Registry Redux: Cookware Essentials

What you should have in your kitchen after the big day

Zwilling's Jeffrey Elliot talks the right cookware for your registry.

Yay, you’re engaged! Now what?

You’re about to start a life with someone, and that life requires an immense amount of equipment — the tools of living! These can include things for the bedroom, the bathroom, and the living room, but most importantly, you'll need tools for the kitchen.

How do you go about choosing the right pots, the perfect pans, and the sharpest knives? We have you covered. All week long we’ll be bringing you tips of the trade on what’s hot in the kitchen (excuse the pun) and what the necessities are for making meals for your family, your friends, your spouse, and hosting parties that will be remembered for a long time to come.

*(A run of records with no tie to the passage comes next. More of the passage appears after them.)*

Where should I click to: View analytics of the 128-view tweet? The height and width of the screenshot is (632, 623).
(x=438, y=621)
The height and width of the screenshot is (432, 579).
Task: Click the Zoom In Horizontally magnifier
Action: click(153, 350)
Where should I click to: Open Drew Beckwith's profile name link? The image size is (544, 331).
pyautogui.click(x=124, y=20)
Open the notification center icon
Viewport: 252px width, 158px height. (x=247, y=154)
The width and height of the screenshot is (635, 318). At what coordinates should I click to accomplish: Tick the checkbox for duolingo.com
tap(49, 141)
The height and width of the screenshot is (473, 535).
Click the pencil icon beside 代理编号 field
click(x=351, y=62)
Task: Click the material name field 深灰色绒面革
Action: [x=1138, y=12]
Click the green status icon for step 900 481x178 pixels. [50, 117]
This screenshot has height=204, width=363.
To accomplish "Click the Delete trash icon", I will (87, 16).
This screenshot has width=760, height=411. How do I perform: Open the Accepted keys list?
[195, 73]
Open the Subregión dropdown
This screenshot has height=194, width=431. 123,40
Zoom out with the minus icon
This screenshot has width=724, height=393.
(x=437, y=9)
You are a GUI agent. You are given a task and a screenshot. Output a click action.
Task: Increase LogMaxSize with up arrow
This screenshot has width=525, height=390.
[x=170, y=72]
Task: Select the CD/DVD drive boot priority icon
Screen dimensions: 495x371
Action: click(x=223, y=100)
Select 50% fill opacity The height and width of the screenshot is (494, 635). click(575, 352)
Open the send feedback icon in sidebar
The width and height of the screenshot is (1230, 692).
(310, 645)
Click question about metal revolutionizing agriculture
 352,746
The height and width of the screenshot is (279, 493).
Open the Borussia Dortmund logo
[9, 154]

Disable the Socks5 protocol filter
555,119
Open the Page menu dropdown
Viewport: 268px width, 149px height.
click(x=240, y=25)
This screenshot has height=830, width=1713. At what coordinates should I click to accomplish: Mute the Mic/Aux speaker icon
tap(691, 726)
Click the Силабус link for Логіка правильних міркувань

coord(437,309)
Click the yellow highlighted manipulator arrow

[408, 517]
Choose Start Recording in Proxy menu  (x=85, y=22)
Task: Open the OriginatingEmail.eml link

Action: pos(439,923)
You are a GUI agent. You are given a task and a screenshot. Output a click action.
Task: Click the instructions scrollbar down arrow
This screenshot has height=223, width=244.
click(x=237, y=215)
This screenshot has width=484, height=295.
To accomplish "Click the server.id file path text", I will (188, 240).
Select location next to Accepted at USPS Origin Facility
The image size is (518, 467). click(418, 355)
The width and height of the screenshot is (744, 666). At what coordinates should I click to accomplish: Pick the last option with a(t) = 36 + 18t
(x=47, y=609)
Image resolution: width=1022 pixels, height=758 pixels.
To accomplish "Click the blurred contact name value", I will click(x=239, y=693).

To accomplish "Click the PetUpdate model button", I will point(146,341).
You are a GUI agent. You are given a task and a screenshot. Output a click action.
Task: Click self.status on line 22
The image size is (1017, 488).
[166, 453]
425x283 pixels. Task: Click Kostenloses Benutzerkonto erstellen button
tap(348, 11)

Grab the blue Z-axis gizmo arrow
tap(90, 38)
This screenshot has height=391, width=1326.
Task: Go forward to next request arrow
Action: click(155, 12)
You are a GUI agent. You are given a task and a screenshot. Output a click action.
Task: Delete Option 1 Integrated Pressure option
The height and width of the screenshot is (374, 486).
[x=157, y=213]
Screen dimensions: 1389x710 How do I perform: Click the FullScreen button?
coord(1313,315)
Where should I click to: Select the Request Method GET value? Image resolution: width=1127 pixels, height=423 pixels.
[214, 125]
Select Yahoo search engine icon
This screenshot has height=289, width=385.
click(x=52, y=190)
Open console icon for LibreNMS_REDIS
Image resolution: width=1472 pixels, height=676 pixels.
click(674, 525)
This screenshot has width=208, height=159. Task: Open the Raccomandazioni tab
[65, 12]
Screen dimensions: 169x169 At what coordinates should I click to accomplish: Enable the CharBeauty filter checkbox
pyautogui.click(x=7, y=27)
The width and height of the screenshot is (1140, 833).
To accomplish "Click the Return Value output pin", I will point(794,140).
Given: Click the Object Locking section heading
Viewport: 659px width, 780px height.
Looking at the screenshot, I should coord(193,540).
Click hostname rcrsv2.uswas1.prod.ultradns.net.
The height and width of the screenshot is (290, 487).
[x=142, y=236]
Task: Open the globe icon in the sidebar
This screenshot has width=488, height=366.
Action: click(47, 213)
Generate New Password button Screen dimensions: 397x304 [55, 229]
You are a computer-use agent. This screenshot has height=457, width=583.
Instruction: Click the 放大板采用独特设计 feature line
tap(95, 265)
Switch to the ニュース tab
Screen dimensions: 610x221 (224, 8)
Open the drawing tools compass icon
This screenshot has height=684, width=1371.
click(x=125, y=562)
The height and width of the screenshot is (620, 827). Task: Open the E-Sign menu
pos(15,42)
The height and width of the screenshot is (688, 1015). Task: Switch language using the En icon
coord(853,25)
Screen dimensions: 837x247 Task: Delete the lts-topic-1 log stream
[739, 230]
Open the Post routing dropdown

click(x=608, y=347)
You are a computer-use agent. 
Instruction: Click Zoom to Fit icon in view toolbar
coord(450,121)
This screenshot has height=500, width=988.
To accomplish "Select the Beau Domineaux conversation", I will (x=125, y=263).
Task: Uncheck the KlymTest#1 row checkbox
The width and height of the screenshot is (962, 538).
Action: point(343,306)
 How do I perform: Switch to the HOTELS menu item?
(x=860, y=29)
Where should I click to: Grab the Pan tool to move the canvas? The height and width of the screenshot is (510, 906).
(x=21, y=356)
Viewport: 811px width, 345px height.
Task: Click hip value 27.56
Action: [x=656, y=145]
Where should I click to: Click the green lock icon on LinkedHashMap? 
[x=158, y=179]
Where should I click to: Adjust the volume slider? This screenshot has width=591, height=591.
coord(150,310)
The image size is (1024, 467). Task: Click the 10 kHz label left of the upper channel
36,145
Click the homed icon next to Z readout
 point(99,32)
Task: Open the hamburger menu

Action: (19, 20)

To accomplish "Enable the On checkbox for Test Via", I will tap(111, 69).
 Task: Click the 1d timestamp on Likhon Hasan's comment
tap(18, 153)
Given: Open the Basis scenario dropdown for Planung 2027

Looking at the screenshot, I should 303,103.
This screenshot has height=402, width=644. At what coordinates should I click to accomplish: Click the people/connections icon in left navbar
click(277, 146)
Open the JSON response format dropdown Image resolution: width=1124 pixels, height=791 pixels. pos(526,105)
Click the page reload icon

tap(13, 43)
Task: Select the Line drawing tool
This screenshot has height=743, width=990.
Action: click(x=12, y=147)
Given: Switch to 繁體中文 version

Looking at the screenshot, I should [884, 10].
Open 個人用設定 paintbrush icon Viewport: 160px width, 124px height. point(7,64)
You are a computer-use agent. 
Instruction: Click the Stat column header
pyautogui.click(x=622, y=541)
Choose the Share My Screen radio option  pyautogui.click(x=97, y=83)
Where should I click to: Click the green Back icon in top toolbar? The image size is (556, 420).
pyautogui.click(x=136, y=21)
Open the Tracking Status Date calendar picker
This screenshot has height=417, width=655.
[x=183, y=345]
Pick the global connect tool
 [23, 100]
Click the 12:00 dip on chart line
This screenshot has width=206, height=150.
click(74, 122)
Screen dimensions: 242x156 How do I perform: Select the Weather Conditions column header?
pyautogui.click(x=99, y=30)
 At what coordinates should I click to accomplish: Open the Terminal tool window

Up first are cookware essentials. Jeffrey Elliot, author of the Zwilling J.A. Henckels Complete Book of Knife Skills, knows a thing or two about how to choose wisely and has shared his advice with The Daily Meal:

What cookware do I need to register for?

You should register for a set of stainless steel cookware. It’s going to be the most versatile and durable.

Make sure to also have a nonstick frying pan for eggs or other sticky foods (try Zwilling Spirit Thermolon-Coated fry pan).

It’s nice to also have some cast-iron pieces like a Dutch oven or cocotte and a skillet. These are great for braising meats and making stews. For two people, I recommend a 4-quart Dutch oven, like this one by Staub.

How many pieces will I need?

Most 10-piece sets give you a basic set up. Remember that the lid counts as a piece, so in a 10-piece set you’re probably getting six pans. You should get a 6-to 8-quart stockpot, a 4-quart and a 2-quart saucepan, a 3- to 5-quart covered sauté pan, and an 8-inch and 10-inch fry pan.

These are the basics and from there the possibilities are endless. You might not find all of these in a set, so pick out individual pieces. It’s a good opportunity to try out different brands and features and get quality pieces.
 

What kind of quality?

Entry level is three-ply, the premium stainless steel pans are five-ply, and the best are seven-ply.
How do you tell quality? There are a few things to look for that are signs of quality in cook ware including even heat distribution and bottoms that stay flat (all metal warps when heated, the thicker five- and seven-ply pans are better at holding their shape).

Some other things to look for are stay cool handles (typically a V-shaped connection), welded instead of riveted handles for easy cleaning, and pouring rims for ease of transferring of foods. A great example of this is the Demeyere Industry line.